### BRANO PROPOSTO
····················
Nel mondo religioso, come in quello politico, esistono Stati con il partito unico o la religione unica e altri con più partiti o più confessioni religiose. In Italia, può accadere ancora oggi, che chi non appartiene al gruppo religioso cristiano di maggioranza sia considerato membro di una setta, senza la necessità di appurare se il credo confessato sia coerente o meno all’insegnamento biblico. L’Italia non è estranea alla persecuzione religiosa: durante il fascismo ne hanno fatto esperienza quei cristiani evangelici rei di non aderire alla religione di Stato. Oggi sicuramente possiamo godere della libertà religiosa, che è una bella cosa, anche se bisognerebbe fare attenzione alla qualità delle molteplici offerte spirituali, anche cosiddette evangeliche, a volte particolarmente stravaganti. Comunque, per rispondere in maniera semplice alla domanda, potrei dire che il cristiano evangelico non crede in una religione ma in Gesù e a tutto l’Evangelo.
Abbiamo appreso (ne abbiamo già parlato dalle pagine online di questo giornale, nda) di una ripresa notevole dell’uso dell’eroina. A cosa addebita questo, purtroppo, balzo in avanti di questa droga?
····················
### CONSEGNE DELL'ESERCIZIO
1/ Spieghi in una o due frasi perché, secondo il brano proposto, i cristiani evangelici furono perseguitati durante il fascismo.
2/ Riassuma il brano proposto in tre frasi.
3/ Prosegua il brano proposto sulla fede evangelica e sulla ripresa dell'eroina, cominciando subito dopo la domanda con cui si chiude.
····················
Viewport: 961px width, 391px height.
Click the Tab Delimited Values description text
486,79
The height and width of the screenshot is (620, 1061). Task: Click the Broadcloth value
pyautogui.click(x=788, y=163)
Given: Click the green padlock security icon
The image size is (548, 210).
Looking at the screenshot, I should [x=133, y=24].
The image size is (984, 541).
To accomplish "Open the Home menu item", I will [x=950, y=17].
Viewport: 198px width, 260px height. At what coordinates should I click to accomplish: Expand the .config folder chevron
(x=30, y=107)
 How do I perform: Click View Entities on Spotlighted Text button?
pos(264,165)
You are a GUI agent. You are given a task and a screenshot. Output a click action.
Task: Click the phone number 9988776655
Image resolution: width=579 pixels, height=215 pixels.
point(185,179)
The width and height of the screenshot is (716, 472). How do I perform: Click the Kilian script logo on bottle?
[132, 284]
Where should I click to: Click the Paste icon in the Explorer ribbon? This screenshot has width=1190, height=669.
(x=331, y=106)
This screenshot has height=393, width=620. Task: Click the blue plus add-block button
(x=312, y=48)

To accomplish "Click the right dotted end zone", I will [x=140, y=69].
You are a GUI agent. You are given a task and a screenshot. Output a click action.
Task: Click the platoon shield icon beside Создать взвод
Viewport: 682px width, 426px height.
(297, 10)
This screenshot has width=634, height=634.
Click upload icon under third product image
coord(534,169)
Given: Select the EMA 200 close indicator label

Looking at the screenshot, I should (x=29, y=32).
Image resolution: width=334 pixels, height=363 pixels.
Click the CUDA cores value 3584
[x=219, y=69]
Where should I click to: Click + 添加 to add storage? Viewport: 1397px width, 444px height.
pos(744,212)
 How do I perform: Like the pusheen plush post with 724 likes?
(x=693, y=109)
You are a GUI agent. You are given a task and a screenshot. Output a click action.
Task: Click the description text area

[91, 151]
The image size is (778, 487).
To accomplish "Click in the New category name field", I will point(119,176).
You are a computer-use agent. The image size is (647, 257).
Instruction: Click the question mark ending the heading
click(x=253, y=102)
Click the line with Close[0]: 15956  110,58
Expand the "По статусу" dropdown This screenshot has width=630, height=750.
····················
### RISULTATI DELL'ESERCIZIO
1/ Durante il fascismo i cristiani evangelici subirono la persecuzione religiosa perché erano colpevoli di non aderire alla religione di Stato.

2/ In Italia chi non appartiene al gruppo cristiano di maggioranza può ancora essere considerato membro di una setta, e durante il fascismo gli evangelici furono perseguitati per non aver aderito alla religione di Stato. Oggi si gode della libertà religiosa, pur dovendo fare attenzione alla qualità delle molteplici offerte spirituali, e il cristiano evangelico crede non in una religione ma in Gesù e in tutto l'Evangelo. Si domanda infine a che cosa sia da attribuire la notevole ripresa dell'uso dell'eroina.

3/
Diversi giovani si accostano precocemente all’eroina fumandola, credendo faccia meno male. Il policonsumo, l’uso di più sostanze psicotrope, è prevalente fra i giovani, disposti a farsi tutto quello che trovano sul mercato pur di sballarsi. E quello che trovi sul mercato degli stupefacenti dipende anche dalla situazione politico-economica internazionale. Restando sulla questione eroina, la produzione e il commercio di oppio rappresentano in l’Afghanistan una fonte economica importantissima per le milizie talebane e purtroppo anche per la popolazione affamata. E negli ultimi tempi l’eroina talebana sembra abbia conquistato sia il mercato europeo sia quello americano.

La pandemia, il Covid-19 ha reso più difficile il vostro lavoro e, secondo lei, ha facilitato nelle ricadute o, addirittura, nell’iniziare a fare uso di droghe tra le persone più “fragili”?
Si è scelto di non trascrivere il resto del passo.